Tweaking Performance and Quality
By default, Navidrome transcodes on-the-fly for bandwidth savings. That's great for mobile, but for high-quality local streaming, I disable it:
In the environment variables, set:
ND_MAXOUTPUTBITHRATE: "0" # Disable transcoding
ND_ENABLEEXTERNALSERVICES: "false" # No last.fm or listenbrainz (privacy)
ND_ENABLESTARRATING: "true" # Enable 5-star ratings
For a remote setup with limited bandwidth, keep ND_MAXOUTPUTBITHRATE at a reasonable value like 192 kbps (mobile) or 320 kbps (desktop). The client can request lower bitrates if needed.
Monitor memory and CPU:
docker stats navidrome
On my 2GB VPS, Navidrome uses about 300MB RAM and negligible CPU at idle. Serving five simultaneous streams uses maybe 800MB and 15% CPU.
Backing Up Your Library
Your Navidrome data directory contains the database and metadata. Back it up regularly:
docker exec navidrome sqlite3 /data/navidrome.db ".backup /data/backup-$(date +%s).db"
tar -czf ~/navidrome-backup-$(date +%Y%m%d).tar.gz ./navidrome-data/
I run this weekly in a cron job and push to cold storage. Your actual music files should be on redundant storage (RAID 1 or 5) or backed up separately. Never rely on a single copy.
Next Steps
Once your music library is running, consider:
- Add metadata artwork: Use Picard or Navidrome's built-in fetcher to grab album art.
- Set up a VPN: Instead of Tailscale, use WireGuard for more control over your remote access.
- Explore playlists: Create static and dynamic playlists in Navidrome. They sync to compatible clients.
- Mirror to a NAS: If you own a Synology or QNAP, run Navidrome there instead for better hardware efficiency.

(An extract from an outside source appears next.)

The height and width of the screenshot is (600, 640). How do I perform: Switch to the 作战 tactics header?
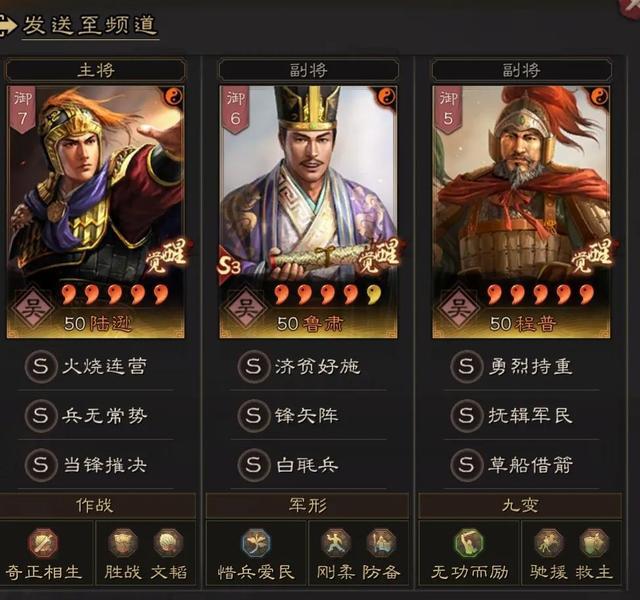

A self-hosted music library is one of the most satisfying pieces of a homelab—you get to use your own collection without compromise, and it costs almost nothing to run. Start with a single drive, organize your files, and spin up Navidrome. In an afternoon, you'll have better audio ownership than any subscription ever gave you.